### SELECTED TEXT
>>>
Yahoo! Announces Help For Senders During Account Transition

Recognizing that their plan to reclaim unused usernames and make them available to new users has caused concern about personally identifiable information (PII) leaks among some senders, Yahoo! on July 15 announced in a blog post on their developer website support for a mechanism that will allow senders to take steps to guard against such leaks:

Reclaiming Yahoo! Usernames In A Way That’s Secure: Require-Recipient-Valid-Since

With the simple addition of a header to each message, a sender can "ask" Yahoo! to validate whether or not the account to which the message is sent has a new owner.  Yahoo! is encouraging "anyone using email to communicate with their users, especially for ecommerce and recovering their accounts, to adopt this measure to ensure the security of their users.

How Does It Work?

The referenced Yahoo! blog post links to an early draft of an RFC that explains all the details, but it's a fairly simple matter for senders. All they need do is insert a precisely formatted header in their mailings, and they can be as confident as possible that their mail is going to the person for whom it's intended at Yahoo!. The header should be on its own line, and the format looks like this:

Require-Recipient-Valid-Since: emailAddress; full timestamp with timezone

For example, if a sender has been mailing to the address johnsmith@yahoo.com since 7AM US/EST on February 1, 2012, the header would look like this:

Require-Recipient-Valid-Since: johnsmith@yahoo.com; Wed, 1 Feb 2012 07:00 -05:00

If the message arrives at Yahoo! and the account johnsmith@yahoo.com has not been reassigned since the date specified, Yahoo! will apply their normal delivery rules to the message; however, if the account has been reassigned, Yahoo! will reject the message.

Handling Rejected Messages

It's not entirely clear at this time what error code Yahoo! will return for messages which contain this header. The draft RFC indicates that the expected return code will be this:

550 5.1.6 followed by some text

which is the correct return code for this situation, as per RFC 3463. At the time of this writing, it's possible that Yahoo! may stick with their normal bounce code for inactive or unknown accounts:

554 5.0.0 followed by some text

as we discussed in this blog post. We believe senders should be prepared for both bounce codes, but will update this as we get more information.
<<<
### TASK 1
Reproduce the Yahoo! username article, everything from "If the message" down to "get more information.".
### TASK 2
Please resume the Yahoo! username article after its final sentence and continue it.

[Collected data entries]
>>>
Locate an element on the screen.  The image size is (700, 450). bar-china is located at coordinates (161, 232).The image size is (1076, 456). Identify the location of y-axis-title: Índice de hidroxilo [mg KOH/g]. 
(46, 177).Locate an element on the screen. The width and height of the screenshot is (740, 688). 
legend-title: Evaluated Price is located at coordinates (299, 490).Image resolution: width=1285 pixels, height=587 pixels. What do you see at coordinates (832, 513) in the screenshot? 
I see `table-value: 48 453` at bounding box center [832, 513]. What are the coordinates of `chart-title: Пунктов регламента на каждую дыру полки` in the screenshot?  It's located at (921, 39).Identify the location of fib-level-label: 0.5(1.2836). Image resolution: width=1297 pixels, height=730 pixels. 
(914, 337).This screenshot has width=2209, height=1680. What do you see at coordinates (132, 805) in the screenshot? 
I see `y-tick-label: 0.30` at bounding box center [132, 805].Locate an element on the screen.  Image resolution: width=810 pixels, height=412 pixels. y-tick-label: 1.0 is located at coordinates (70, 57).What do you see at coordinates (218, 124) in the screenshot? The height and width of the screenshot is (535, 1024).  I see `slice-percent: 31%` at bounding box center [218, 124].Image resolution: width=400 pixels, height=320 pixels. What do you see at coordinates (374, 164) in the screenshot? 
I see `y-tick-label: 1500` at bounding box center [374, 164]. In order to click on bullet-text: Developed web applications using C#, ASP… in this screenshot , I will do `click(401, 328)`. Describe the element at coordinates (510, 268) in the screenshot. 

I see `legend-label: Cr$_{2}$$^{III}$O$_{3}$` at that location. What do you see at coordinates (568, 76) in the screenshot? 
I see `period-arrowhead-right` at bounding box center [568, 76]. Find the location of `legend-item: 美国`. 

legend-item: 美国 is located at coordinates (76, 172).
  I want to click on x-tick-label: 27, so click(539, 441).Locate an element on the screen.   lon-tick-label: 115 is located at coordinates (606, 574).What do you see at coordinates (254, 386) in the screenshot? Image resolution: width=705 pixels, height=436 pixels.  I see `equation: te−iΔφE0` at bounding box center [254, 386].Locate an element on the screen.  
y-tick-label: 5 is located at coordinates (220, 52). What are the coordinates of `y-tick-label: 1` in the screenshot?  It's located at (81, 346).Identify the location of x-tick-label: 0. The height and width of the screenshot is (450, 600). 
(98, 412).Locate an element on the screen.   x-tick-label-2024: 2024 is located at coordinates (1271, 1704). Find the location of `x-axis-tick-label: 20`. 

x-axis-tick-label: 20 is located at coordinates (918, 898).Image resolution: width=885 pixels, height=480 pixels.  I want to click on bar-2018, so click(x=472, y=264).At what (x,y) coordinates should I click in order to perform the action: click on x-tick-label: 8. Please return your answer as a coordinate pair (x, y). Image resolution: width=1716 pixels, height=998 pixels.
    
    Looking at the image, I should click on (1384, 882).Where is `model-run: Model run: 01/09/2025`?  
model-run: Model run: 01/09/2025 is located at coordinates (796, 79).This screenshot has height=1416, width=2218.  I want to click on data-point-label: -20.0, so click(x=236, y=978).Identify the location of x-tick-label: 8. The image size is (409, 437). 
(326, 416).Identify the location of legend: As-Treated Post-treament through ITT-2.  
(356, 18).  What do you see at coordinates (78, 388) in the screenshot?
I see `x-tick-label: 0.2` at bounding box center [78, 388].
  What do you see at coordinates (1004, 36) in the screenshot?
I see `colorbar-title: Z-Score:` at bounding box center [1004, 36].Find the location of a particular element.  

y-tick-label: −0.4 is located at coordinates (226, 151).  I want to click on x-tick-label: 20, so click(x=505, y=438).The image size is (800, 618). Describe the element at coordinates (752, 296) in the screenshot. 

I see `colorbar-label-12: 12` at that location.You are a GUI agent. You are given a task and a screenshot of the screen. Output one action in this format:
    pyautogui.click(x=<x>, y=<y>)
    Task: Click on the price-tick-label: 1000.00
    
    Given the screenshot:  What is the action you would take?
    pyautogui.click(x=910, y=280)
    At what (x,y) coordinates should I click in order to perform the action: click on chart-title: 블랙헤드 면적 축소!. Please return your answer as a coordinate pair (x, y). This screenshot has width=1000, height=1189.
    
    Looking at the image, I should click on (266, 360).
<<<
### TASK ANSWER 1
If the message arrives at Yahoo! and the account johnsmith@yahoo.com has not been reassigned since the date specified, Yahoo! will apply their normal delivery rules to the message; however, if the account has been reassigned, Yahoo! will reject the message.

Handling Rejected Messages

It's not entirely clear at this time what error code Yahoo! will return for messages which contain this header. The draft RFC indicates that the expected return code will be this:

550 5.1.6 followed by some text

which is the correct return code for this situation, as per RFC 3463. At the time of this writing, it's possible that Yahoo! may stick with their normal bounce code for inactive or unknown accounts:

554 5.0.0 followed by some text

as we discussed in this blog post. We believe senders should be prepared for both bounce codes, but will update this as we get more information.

### TASK ANSWER 2
Bottom Line For Senders

While it's still the responsibility of and the best practice for senders to remove bouncing addresses from their lists and to take further steps to ensure that they're only sending mail to engaged users, we applaud Yahoo! for taking this additional step to help senders clean up their mailing lists. We will petition other mailbox providers to consider supporting this new header (although widespread adoption may take some time, given the differences in system architecture that are out there), but at the same time we encourage senders to take seriously bounce codes that indicate that an address is not valid, and to remove it from their lists so as to avoid any potential problems that may occur from sending mail to accounts that don't belong to the right person.

One Last Thing

Based on a question received on  this blog post, we want to stress that for now, senders should only insert this header in mail sent to Yahoo!  Yahoo! is backing an effort to make this header a new Internet Standard, but until such time as it becomes one, and/or unless and until other mailbox providers specifically announce support for it, this header should only be used in mail sent to Yahoo!